** Opening Exercise input block **

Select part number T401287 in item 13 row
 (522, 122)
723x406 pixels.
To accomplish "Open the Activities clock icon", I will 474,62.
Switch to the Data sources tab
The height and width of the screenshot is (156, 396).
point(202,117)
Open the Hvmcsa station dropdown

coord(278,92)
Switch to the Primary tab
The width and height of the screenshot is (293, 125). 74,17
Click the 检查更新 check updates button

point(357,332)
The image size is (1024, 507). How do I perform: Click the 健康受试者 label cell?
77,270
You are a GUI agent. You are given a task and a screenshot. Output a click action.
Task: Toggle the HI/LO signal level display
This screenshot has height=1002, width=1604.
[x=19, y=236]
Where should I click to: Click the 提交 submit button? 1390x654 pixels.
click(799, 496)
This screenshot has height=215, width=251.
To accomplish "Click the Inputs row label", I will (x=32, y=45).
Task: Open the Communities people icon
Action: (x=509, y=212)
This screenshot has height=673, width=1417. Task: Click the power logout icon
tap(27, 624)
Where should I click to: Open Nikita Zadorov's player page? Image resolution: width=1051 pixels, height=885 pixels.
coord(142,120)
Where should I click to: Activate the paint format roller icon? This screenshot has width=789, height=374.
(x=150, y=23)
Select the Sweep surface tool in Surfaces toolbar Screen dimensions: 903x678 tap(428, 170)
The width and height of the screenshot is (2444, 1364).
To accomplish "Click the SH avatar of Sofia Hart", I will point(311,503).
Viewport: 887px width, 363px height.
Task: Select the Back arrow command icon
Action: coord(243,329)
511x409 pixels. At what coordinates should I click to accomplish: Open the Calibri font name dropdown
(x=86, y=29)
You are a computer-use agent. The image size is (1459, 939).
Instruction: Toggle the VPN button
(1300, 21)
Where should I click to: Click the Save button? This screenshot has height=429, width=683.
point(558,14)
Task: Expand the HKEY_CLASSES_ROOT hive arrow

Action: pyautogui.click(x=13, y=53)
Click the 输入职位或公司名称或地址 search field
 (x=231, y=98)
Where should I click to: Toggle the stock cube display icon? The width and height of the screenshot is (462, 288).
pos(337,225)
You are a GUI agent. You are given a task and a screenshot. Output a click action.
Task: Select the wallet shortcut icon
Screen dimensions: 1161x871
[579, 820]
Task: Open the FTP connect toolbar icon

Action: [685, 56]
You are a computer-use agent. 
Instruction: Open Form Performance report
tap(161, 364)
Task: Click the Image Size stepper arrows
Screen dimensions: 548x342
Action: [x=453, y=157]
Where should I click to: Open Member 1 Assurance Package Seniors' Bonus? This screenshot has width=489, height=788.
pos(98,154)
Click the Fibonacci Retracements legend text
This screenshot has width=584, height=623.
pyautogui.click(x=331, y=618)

** Closing Exercise input block **

Work to complete: Each entry needs to be transcribed exactly.

Solution to the problem:
Select part number T401287 in item 13 row
 (522, 122)
723x406 pixels.
To accomplish "Open the Activities clock icon", I will 474,62.
Switch to the Data sources tab
The height and width of the screenshot is (156, 396).
point(202,117)
Open the Hvmcsa station dropdown

coord(278,92)
Switch to the Primary tab
The width and height of the screenshot is (293, 125). 74,17
Click the 检查更新 check updates button

point(357,332)
The image size is (1024, 507). How do I perform: Click the 健康受试者 label cell?
77,270
You are a GUI agent. You are given a task and a screenshot. Output a click action.
Task: Toggle the HI/LO signal level display
This screenshot has height=1002, width=1604.
[x=19, y=236]
Where should I click to: Click the 提交 submit button? 1390x654 pixels.
click(799, 496)
This screenshot has height=215, width=251.
To accomplish "Click the Inputs row label", I will (x=32, y=45).
Task: Open the Communities people icon
Action: (x=509, y=212)
This screenshot has height=673, width=1417. Task: Click the power logout icon
tap(27, 624)
Where should I click to: Open Nikita Zadorov's player page? Image resolution: width=1051 pixels, height=885 pixels.
coord(142,120)
Where should I click to: Activate the paint format roller icon? This screenshot has width=789, height=374.
(x=150, y=23)
Select the Sweep surface tool in Surfaces toolbar Screen dimensions: 903x678 tap(428, 170)
The width and height of the screenshot is (2444, 1364).
To accomplish "Click the SH avatar of Sofia Hart", I will point(311,503).
Viewport: 887px width, 363px height.
Task: Select the Back arrow command icon
Action: coord(243,329)
511x409 pixels. At what coordinates should I click to accomplish: Open the Calibri font name dropdown
(x=86, y=29)
You are a computer-use agent. The image size is (1459, 939).
Instruction: Toggle the VPN button
(1300, 21)
Where should I click to: Click the Save button? This screenshot has height=429, width=683.
point(558,14)
Task: Expand the HKEY_CLASSES_ROOT hive arrow

Action: pyautogui.click(x=13, y=53)
Click the 输入职位或公司名称或地址 search field
 (x=231, y=98)
Where should I click to: Toggle the stock cube display icon? The width and height of the screenshot is (462, 288).
pos(337,225)
You are a GUI agent. You are given a task and a screenshot. Output a click action.
Task: Select the wallet shortcut icon
Screen dimensions: 1161x871
[579, 820]
Task: Open the FTP connect toolbar icon

Action: [685, 56]
You are a computer-use agent. 
Instruction: Open Form Performance report
tap(161, 364)
Task: Click the Image Size stepper arrows
Screen dimensions: 548x342
Action: [x=453, y=157]
Where should I click to: Open Member 1 Assurance Package Seniors' Bonus? This screenshot has width=489, height=788.
pos(98,154)
Click the Fibonacci Retracements legend text
This screenshot has width=584, height=623.
pyautogui.click(x=331, y=618)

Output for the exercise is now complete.